> [Task directions]
For every line in the records that has the word "Clear", make a copy.

(Extracted records)

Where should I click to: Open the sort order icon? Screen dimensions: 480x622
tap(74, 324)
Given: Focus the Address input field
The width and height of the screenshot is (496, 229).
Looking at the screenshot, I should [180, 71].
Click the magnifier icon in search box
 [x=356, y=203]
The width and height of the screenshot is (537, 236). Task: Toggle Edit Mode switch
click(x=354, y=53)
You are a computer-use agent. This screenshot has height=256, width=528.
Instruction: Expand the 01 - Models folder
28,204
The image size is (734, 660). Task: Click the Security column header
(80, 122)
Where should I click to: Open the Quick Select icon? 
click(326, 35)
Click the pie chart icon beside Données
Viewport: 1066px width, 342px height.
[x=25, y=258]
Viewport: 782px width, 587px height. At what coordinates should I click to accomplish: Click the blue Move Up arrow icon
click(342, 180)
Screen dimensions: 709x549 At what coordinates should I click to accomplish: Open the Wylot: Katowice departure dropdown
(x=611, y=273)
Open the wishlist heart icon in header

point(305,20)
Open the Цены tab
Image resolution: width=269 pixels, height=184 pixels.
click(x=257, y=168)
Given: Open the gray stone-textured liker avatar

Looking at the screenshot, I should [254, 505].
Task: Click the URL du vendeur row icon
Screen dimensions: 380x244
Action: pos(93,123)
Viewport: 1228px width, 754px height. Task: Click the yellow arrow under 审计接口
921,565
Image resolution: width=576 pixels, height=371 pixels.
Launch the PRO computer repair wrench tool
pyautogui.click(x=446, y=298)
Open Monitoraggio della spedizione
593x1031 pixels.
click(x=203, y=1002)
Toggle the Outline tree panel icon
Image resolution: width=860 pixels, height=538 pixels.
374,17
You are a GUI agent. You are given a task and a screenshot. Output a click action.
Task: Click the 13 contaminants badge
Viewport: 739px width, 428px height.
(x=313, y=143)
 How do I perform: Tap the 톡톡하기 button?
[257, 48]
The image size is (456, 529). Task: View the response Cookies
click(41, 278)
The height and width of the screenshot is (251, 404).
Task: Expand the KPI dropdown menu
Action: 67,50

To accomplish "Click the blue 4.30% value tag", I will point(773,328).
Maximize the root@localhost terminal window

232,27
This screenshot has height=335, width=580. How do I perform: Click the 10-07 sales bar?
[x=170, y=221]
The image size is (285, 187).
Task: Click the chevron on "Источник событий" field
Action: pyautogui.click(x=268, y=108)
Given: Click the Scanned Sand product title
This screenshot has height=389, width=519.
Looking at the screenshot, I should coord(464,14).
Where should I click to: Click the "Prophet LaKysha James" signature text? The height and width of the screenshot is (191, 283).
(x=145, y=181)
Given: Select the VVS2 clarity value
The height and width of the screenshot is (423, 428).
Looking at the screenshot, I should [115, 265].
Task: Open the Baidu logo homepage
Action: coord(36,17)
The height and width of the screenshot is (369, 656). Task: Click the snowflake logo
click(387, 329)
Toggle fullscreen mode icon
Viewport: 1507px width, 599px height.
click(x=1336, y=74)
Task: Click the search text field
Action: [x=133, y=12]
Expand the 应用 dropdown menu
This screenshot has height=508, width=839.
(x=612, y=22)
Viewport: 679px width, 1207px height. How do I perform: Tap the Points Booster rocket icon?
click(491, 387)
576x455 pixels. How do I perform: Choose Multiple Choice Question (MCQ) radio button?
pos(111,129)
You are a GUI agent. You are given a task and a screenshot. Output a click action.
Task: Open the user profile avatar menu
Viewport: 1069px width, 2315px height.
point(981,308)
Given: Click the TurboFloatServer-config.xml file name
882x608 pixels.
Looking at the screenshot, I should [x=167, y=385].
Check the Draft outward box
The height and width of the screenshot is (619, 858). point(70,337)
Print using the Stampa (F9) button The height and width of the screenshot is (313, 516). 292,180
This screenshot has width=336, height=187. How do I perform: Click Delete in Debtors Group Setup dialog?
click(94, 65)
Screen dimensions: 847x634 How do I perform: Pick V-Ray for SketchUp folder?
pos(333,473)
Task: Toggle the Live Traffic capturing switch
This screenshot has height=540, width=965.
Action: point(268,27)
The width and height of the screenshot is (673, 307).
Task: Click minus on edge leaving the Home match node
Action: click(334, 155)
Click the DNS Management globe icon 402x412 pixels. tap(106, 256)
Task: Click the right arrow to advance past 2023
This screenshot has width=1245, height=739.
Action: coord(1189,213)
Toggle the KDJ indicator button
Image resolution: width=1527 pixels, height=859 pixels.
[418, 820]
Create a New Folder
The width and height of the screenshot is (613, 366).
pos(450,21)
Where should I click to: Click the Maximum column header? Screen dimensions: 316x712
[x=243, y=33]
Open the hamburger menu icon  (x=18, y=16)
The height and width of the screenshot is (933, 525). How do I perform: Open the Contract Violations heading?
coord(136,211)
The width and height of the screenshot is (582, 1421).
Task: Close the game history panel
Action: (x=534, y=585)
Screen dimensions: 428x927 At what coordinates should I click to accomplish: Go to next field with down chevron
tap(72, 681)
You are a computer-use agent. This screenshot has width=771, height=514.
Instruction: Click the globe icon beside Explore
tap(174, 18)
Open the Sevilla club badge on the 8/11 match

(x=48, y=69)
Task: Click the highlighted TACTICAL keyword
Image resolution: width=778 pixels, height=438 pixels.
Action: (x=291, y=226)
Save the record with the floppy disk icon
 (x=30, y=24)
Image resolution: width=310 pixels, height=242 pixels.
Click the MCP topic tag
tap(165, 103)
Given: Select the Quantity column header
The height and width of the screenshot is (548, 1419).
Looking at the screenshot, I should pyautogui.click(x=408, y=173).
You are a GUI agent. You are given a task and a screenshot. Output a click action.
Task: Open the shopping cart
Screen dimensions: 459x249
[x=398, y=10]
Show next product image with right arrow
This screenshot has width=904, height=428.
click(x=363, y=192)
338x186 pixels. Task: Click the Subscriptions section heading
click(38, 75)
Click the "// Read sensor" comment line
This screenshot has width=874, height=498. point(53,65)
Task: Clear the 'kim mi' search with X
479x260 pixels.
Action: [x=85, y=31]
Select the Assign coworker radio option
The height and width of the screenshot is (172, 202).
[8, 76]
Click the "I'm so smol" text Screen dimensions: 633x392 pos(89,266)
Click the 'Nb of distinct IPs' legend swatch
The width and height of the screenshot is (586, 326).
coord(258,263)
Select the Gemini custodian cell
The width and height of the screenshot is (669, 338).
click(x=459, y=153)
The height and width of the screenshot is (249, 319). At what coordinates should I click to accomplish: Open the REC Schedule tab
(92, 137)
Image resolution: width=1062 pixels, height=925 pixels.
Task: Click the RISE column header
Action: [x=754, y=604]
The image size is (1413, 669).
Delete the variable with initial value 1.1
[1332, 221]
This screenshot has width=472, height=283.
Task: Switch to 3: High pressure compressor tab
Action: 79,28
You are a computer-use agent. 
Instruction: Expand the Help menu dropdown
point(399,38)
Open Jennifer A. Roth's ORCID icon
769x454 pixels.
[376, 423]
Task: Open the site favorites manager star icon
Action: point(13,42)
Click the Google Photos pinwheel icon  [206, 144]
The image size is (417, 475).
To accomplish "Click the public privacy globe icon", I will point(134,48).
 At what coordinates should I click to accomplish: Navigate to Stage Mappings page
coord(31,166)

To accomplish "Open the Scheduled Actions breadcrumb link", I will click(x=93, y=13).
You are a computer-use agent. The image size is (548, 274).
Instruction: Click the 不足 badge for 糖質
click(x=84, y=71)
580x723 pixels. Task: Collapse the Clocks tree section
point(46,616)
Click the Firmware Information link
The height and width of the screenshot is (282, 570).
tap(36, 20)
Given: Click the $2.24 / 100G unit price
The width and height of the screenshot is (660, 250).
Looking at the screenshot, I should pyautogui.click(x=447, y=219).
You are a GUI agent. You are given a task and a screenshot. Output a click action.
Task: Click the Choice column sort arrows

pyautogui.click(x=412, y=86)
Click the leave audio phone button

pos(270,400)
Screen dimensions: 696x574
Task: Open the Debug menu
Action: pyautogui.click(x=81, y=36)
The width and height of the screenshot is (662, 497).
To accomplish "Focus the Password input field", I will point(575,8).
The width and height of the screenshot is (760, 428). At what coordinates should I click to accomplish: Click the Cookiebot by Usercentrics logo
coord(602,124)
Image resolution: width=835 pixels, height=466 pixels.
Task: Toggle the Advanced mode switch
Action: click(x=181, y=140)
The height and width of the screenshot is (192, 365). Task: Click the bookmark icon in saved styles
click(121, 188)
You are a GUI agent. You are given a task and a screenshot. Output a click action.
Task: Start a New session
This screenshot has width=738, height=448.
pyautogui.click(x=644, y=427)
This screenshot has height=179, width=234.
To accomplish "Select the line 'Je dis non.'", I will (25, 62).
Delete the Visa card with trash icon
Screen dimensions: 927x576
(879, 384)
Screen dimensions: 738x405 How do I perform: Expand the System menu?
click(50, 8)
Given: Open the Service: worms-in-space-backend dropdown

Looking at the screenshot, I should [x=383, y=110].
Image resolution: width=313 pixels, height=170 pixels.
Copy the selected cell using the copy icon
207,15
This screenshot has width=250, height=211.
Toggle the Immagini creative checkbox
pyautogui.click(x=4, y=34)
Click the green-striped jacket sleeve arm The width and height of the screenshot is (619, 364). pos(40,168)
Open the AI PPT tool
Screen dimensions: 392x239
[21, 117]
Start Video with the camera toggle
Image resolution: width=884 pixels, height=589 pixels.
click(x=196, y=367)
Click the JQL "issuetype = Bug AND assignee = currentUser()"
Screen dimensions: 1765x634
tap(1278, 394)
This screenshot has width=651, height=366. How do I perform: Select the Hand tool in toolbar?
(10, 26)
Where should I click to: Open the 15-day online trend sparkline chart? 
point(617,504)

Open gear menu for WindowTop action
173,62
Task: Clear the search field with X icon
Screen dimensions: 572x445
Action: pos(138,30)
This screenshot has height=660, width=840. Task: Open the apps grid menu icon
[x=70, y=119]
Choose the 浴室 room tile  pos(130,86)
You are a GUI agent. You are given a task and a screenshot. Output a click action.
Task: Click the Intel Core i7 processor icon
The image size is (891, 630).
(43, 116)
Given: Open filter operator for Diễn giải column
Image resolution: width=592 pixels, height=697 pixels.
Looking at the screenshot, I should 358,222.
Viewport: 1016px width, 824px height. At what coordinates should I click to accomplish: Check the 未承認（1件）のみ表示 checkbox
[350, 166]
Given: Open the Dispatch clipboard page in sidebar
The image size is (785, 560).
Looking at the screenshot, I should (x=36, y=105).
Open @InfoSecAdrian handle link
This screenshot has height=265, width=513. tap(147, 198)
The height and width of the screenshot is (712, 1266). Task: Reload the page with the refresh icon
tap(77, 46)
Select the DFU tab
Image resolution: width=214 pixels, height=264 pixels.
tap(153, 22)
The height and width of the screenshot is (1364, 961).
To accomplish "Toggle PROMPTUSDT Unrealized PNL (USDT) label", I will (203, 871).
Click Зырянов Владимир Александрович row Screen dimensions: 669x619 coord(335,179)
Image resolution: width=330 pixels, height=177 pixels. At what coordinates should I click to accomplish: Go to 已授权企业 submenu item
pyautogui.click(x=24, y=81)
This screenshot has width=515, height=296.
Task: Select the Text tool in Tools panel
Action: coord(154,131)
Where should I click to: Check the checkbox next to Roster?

> [Task response]
Task: Clear the 'kim mi' search with X
Task: Clear the search field with X icon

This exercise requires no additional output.